Richtig anmelden kann man sich bisher in NRW und in Bayern. Hier ist es kostenfrei, in Bayern werden dafür 70 Euro berechnet. Im städtischen Ordnungsamt geht man davon aus, dass das zu einem „Anmeldetourismus“ geführt hat. Andererseits könnten Prostituierte, die hier arbeiten, sich auch bereits andernorts in NRW angemeldet haben. Es ist eine Rechnung mit vielen Unbekannten, Kontrollen sollen das in Zukunft etwas klarer machen.
Kontrollen der Bordelle in Dortmund sollen folgen
Von den 32 Betrieben, die die Stadt kennt, darunter fallen keine kleinen Wohnungsbordelle, haben 25 Anträge gestellt. Die Wohnungsbordelle sind zum größten Teil noch gar nicht bekannt: Kontrollen sollen jetzt folgen. Dabei, so heißt es aus dem Ordnungsamt, „werden diese kleinen Betriebe erst nach und nach sichtbar werden.“
Um die zu finden, sollen einschlägige Internetportale ausgewertet werden. Die zweite Möglichkeit sind Konkurrenten, die ihnen bekannte Betriebe anschwärzen. Auch hier werden Kontrollen folgen. Heike Tasillo ist Leiterin der Gewerbeabteilung des Ordnungsamtes, sie sagt: „Die Arbeit wird sich verändern, Kontrollen werden zunehmen und ich bin selber gespannt, was wir dann antreffen werden.“
Sie findet das neue Gesetz vom Grundgedanken her weiterhin gut, kennt aber auch die großen Bedenken, die gerade der Ausweis für die Prostituierten auslöst.
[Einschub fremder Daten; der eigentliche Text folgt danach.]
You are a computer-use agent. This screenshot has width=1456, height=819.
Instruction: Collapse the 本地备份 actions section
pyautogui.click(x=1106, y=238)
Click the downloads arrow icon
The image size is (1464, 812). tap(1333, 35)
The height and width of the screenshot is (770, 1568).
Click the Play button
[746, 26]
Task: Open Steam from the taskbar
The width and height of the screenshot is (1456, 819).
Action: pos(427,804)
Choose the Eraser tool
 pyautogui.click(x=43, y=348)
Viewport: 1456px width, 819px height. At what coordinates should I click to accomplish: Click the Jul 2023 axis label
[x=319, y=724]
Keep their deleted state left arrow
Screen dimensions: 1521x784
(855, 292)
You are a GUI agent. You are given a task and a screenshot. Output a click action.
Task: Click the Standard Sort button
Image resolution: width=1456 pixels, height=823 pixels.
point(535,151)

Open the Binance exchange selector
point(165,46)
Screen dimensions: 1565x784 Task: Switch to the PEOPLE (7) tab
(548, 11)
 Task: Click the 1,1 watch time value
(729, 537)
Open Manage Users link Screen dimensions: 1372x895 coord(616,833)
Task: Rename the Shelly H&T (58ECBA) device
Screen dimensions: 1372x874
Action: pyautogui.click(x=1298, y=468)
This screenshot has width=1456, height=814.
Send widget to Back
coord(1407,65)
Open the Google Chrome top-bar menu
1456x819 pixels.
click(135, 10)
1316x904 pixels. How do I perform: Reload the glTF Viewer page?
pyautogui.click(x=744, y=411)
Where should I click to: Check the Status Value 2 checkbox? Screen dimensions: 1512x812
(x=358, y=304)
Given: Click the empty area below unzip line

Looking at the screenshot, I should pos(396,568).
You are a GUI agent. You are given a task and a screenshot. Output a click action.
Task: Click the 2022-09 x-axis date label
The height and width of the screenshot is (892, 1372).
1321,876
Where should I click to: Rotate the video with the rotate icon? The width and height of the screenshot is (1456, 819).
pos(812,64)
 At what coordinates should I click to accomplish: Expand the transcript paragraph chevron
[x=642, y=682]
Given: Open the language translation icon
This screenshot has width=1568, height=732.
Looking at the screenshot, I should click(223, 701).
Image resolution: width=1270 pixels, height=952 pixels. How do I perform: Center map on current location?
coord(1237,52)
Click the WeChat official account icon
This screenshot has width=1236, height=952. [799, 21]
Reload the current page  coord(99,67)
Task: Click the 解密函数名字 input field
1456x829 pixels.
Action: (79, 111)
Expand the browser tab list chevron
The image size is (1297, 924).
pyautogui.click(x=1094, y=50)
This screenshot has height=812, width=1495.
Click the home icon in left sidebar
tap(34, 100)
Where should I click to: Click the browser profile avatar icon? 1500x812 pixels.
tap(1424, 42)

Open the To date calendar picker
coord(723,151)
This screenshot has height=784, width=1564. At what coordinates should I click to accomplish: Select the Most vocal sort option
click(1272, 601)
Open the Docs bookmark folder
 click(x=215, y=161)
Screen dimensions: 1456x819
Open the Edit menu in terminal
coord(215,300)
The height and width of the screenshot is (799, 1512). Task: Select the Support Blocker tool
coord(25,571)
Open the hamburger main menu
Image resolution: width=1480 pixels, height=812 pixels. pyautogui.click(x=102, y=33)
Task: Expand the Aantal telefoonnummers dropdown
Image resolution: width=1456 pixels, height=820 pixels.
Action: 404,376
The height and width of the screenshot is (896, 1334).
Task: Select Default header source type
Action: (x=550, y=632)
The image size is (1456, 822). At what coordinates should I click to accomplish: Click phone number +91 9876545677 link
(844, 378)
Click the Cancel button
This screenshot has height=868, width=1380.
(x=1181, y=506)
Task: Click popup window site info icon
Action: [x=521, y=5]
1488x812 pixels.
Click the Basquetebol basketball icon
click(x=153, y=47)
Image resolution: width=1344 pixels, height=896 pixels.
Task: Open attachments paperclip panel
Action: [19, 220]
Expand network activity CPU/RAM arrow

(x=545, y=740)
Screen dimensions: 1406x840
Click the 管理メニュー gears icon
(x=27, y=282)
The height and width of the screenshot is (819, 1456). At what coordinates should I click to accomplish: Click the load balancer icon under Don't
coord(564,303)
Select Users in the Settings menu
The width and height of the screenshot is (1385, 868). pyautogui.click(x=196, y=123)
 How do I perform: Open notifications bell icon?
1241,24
So ist die Prostituion in vielen anderen europäischen Ländern inzwischen illegal. Andererseits arbeiten hier viele Frauen, die aus diesen Ländern stammen. Werden die dann in diesen Ländern verfolgt?
Viele Prostituierte arbeiten, ohne dass die Familie davon weiß
Und noch ein weiteres Problem trägt der Ausweis in sich: Viele Prostituierte arbeiten, ohne dass die Familie, der Partner oder die Kinder davon wissen. Der Erpressung sind dann in diesen Fällen Tür und Tor geöffnet, wenn der Ausweis in falsche Hände fällt. Oder, um der zu entgehen, lassen sich Frauen erst gar keinen Ausweis ausstellen. Ihnen bliebe dann lediglich die Arbeit in der Illegalität. Und dort wird man noch viel schneller Opfer.
„Für die Frauen ist das schlimm“, sagt die Frau, die jetzt im Süddeutschen lebt. Prostitution sei ohnehin schon eine der untersten Berufe, was die Anerkennung angeht. Das Bild von Prostituierten wird bestimmt vom Boulevard. Durch dieses Gesetz, so die Frau weiter, werden Prostituierte noch mehr stigmatisiert. „Es ist ein Rückfall in die ganz alte Zeit in die 1980er-Jahre, damals wurden noch Fingerabdrücke genommen.“ Die Frau, die die Szene in Dortmund immer noch gut kennt, sagt aber auch: „Dortmund ist da sehr fair.“
Helfen würde den Frauen, wenn ihre Tätigkeit als freie berufliche Tätigkeit anerkannt werden würde. So, wie es in Dortmund vor Einführung des Gesetzes lief, sei es vollkommen ausreichend gewesen. Jetzt steht man da, „mit diesem elendigen Schutzgesetz“, und müsse zusehen, wie man damit klarkommt. Mit dem Bundesgesetz, das in vielen, vielen Bundesländern noch gar nicht angekommen ist. Trotz seiner zwingenden Gültigkeit seit dem 1. Januar 2018.